» **Records shown**:
◇ ◇ ◇
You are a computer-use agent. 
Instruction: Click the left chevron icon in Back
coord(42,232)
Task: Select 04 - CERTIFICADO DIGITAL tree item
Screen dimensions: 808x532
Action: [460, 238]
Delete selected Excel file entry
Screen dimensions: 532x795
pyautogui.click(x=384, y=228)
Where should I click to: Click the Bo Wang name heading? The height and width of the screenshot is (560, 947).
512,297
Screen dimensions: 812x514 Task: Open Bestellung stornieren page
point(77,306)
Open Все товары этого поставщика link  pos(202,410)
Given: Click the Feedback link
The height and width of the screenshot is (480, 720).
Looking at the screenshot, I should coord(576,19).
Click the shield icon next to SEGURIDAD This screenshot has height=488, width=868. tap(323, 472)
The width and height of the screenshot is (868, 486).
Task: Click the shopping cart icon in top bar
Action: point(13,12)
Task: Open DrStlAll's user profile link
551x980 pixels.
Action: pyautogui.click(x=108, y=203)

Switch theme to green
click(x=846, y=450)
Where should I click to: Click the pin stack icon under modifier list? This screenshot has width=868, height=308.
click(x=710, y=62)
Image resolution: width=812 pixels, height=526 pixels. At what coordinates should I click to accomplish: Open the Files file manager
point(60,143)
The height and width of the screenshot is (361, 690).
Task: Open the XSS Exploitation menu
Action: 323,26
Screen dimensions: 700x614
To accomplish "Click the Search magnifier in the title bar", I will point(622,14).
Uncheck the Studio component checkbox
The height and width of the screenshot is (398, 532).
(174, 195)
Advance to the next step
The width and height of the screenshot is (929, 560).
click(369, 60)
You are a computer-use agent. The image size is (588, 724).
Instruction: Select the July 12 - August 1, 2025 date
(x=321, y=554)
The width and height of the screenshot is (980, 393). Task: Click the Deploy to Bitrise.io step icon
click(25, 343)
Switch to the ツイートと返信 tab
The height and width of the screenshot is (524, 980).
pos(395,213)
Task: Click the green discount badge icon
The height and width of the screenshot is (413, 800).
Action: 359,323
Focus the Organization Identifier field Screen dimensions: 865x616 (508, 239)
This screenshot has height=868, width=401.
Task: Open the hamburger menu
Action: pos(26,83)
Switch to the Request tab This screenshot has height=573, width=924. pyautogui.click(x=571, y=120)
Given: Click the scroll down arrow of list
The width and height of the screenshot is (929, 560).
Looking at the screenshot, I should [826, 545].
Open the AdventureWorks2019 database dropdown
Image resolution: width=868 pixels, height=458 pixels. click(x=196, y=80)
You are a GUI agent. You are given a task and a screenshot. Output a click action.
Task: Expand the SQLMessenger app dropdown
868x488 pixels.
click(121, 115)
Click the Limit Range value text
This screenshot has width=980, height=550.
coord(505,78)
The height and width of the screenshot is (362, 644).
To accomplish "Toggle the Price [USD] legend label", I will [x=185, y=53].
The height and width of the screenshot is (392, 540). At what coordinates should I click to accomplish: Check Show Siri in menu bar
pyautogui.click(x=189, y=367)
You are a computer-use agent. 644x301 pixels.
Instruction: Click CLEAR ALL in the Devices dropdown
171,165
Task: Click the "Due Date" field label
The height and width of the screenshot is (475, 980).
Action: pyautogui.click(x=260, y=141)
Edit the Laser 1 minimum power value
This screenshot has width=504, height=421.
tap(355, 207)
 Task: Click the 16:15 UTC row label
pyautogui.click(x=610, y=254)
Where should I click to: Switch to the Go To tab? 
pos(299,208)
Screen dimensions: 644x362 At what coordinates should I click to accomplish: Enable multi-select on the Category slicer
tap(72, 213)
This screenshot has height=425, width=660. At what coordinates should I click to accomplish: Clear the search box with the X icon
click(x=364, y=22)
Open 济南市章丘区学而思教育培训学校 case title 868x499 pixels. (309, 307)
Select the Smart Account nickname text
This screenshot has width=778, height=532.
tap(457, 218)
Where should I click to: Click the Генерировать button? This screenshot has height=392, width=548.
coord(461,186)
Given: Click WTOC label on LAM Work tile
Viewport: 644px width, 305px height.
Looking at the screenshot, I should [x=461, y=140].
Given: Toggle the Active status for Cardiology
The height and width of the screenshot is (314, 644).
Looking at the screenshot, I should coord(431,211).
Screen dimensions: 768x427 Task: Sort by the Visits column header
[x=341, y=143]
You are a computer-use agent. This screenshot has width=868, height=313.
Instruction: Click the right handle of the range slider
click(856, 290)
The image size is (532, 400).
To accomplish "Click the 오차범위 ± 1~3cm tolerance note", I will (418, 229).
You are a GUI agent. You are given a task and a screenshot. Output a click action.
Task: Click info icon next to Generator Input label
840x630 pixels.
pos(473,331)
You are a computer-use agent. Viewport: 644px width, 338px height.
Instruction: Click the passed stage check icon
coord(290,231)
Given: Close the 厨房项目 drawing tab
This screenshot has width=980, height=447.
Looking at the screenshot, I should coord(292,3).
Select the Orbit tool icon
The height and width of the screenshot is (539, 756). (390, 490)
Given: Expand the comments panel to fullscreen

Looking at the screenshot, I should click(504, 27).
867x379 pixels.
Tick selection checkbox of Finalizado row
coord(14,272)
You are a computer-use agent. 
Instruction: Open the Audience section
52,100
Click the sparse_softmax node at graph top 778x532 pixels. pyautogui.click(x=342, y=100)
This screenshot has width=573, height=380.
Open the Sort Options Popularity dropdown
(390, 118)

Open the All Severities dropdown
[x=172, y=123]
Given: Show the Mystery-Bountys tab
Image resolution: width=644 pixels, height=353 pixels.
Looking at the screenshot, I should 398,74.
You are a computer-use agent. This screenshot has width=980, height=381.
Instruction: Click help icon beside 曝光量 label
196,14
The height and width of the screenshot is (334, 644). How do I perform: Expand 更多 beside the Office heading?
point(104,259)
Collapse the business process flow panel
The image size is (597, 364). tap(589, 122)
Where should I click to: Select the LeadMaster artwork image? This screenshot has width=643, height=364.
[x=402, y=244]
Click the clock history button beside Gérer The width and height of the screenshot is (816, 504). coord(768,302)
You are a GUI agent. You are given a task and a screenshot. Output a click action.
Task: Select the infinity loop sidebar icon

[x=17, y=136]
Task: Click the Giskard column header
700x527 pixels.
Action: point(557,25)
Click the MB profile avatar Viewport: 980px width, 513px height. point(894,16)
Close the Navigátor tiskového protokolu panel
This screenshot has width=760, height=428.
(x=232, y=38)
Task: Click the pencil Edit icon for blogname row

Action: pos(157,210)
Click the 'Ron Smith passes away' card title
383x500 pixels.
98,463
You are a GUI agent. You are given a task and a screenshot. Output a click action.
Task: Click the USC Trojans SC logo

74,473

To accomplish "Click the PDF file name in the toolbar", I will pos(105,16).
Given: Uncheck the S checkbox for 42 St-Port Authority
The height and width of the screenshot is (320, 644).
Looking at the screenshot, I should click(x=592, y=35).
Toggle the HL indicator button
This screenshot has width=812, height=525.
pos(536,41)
◇ ◇ ◇
» **Requirement**:
Lines that hold the word "computer" are the ones to copy from the entries above.

» **Result below**:
You are a computer-use agent. 
You are a computer-use agent. The image size is (588, 724).
You are a computer-use agent. 644x301 pixels.
You are a computer-use agent. This screenshot has width=868, height=313.
You are a computer-use agent. Viewport: 644px width, 338px height.
You are a computer-use agent. 
You are a computer-use agent. This screenshot has width=980, height=381.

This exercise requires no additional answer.